This further leads to questions about how systems directly adapt to use this
process, or if it is just a byproduct of evolution. One might ask, however, if nature
strived to detect subthreshold signals, than why not make the threshold lower? We can’t
forget that noise isn’t something new; nature has evolved in the presence of noise and
thus sought to benefit from the start. By utilizing the energy that is already present
within the background, the system does not need to build a more robust and perhaps less
efficient detection system.
Nature will always follow the path of least resistance.
Counter-intuitively noise, usually thought of as a hindrance or resistance, and may
actually provide the more energetically favorable route.
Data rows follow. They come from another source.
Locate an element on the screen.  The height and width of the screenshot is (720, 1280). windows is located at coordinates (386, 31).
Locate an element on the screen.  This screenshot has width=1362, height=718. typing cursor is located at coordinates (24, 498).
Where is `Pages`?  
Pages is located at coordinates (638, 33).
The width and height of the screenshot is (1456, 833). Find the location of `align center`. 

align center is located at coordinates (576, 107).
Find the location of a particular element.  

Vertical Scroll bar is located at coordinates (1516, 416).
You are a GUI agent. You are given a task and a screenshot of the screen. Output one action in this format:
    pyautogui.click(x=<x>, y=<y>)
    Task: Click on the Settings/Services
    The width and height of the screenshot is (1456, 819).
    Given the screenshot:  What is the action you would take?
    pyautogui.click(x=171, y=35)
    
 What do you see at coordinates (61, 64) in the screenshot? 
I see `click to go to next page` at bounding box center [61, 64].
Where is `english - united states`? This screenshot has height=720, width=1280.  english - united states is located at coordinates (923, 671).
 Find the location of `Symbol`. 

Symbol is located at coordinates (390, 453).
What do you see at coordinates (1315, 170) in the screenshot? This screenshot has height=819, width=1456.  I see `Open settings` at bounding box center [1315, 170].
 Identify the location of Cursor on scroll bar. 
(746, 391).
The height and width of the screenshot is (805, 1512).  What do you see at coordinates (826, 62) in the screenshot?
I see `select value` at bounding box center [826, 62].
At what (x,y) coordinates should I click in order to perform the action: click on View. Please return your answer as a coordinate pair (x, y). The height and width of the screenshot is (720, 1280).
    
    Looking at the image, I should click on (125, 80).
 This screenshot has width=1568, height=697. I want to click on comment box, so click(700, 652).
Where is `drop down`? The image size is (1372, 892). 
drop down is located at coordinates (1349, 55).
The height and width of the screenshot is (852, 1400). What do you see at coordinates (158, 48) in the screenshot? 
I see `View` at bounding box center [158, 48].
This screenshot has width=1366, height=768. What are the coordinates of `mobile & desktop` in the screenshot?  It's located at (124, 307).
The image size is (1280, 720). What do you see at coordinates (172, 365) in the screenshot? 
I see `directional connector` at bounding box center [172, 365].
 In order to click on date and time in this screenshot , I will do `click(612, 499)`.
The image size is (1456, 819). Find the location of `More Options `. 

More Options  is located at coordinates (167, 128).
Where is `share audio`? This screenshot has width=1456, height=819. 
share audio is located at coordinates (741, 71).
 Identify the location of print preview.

A new hypothesis has emerged known as the Living Matter Way (LMW) which
theorizes that the complexity of information is key to biological communication, and that
noise is the vehicle through which this complex information is transferred (West &
Grigolini, 2010). This theory revolves around the production and transmission of 1/f
noise, a spectrum of noise discovered by Schottky in electrical devices. This form of
noise is inherent in all sorts of process from biological to economic. What arises through
this analysis is the idea of high densities of information being encoded in a low energy
system. It is interesting to suddenly hear a mention of energy in this sort of context. In
all of the preceding experiments the quest was always to determine the relationships of
input and output information, but there was no mention as to the energy that may also be
transferred in this process. Investigations into this aspect of the process will inevitable
conjure up discussion on the entropy rates associated with stochastic resonance
amplification and rectification.
Stochastic resonance not only sheds light on the complex functioning of the
nervous system, but also begins to pave the way for greater understanding of the
fundamentals of information transfer and the values of noise in our natural paradigm.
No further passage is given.